Based on assessment reviews filed in the City of Montreal for the previous roll (2011-13), of the 4,370 residential properties, 59 per cent had their initial valuation reduced. Of the 2,237 non-residential properties, about 52 per cent received a reduction in valuation following a successful contestation.
It is possible, though highly unlikely, that a valuation could be increased following a reassessment request by the owner, Lowe said. “An inspector goes and looks at the place. It doesn’t often happen usually. If there are good reasons, the assessment is lowered. People don’t realize that when there is a detailed assessment, the value could go up.”
If you aren’t satisfied with the municipal response, you can take your appeal to a second body, the Tribunal administratif du Québec. The tribunal allows citizens who disagree with decisions handed down by certain authorities (e.g., a municipality) to obtain a reassessment of their case.
Note: for Fourth and Fifth steps, it is practically indispensable that additional professionals and additional costs must be added to maximize the chances that the tribunal or court will find in our favour. Considering this, CTRG will review the file to determine if it’s financially reasonable to continue the file at this stage, and can close the file at no cost to the taxpayer or CTRG.

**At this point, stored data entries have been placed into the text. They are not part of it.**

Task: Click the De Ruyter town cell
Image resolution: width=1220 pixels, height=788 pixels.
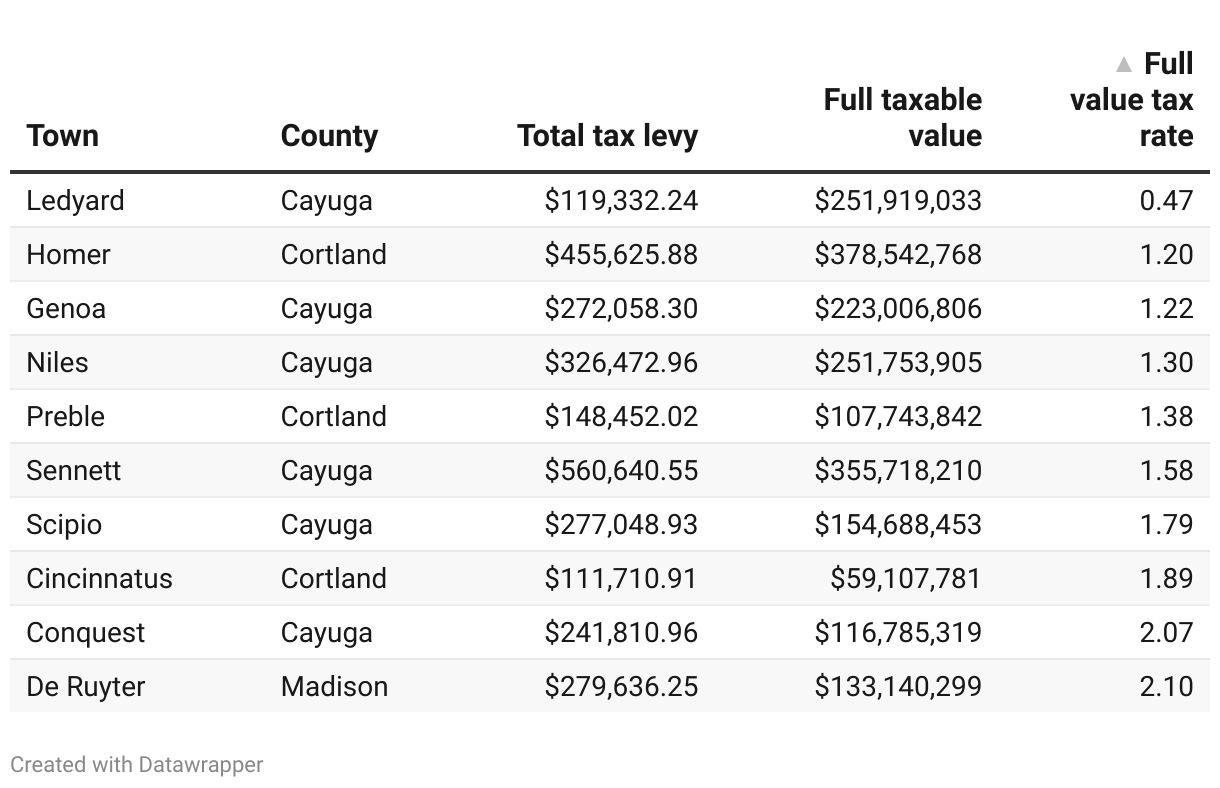Action: click(86, 686)
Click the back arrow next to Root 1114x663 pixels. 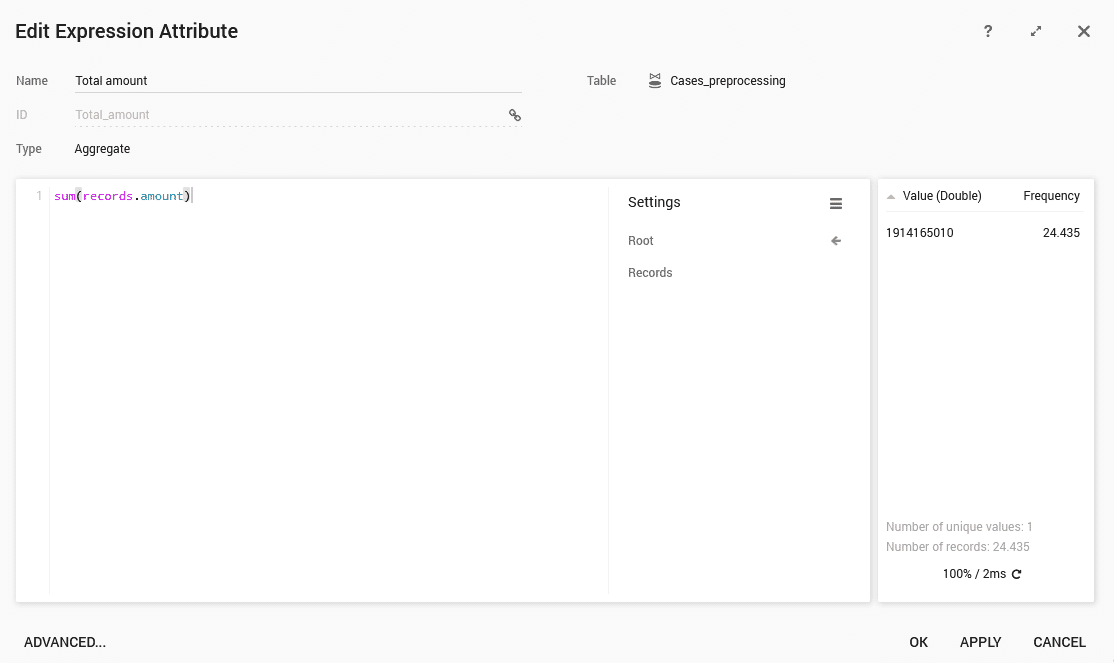836,241
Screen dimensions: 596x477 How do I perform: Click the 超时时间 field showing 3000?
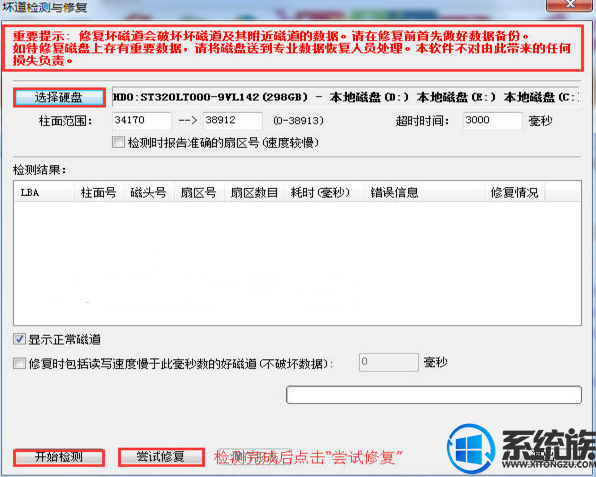pos(493,120)
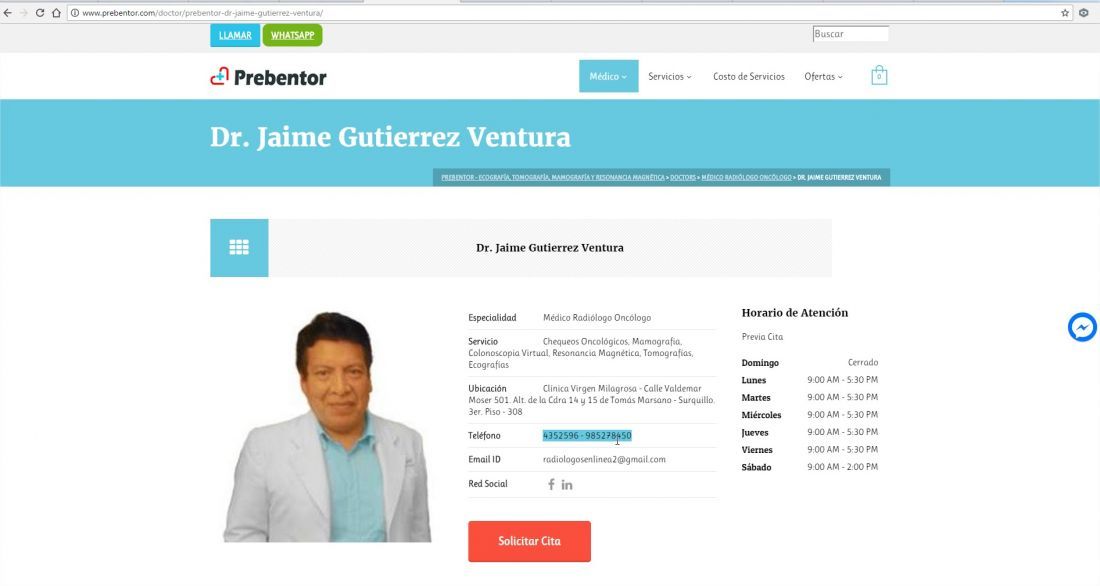
Task: Open the shopping cart icon
Action: coord(878,76)
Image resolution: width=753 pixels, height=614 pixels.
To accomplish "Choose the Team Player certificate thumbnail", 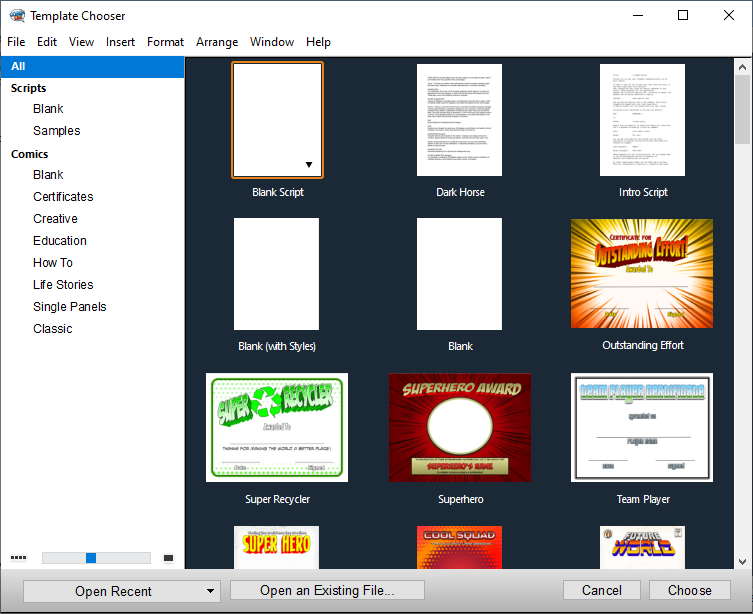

Our Fourth step involves filing a written request with the Secretariat of the Tribunal administratif du Québec or with a registry of the Small Claims Division of the Court of Quebec. You can also send the request by registered mail or fax to any of the points of contact of the Tribunal.
- Payment of the prescribed fee (based on the value of the property and the grounds invoked) must be included when filing the request.
- The request for reassessment must invoke the same grounds as the earlier request. The request must be submitted no later than 60 days after the date of the municipal assessor’s response (the deadline will be earlier if the municipal response did not arrive within the prescribed time limit).
- A decision will be rendered after the parties have been heard.
Our Fifth step : As a last resort, with the permission of a judge, it’s possible to appeal your case before the Civil Division of the Court of Quebec, within 30 days following the decision from the Tribunal administratif du Québec.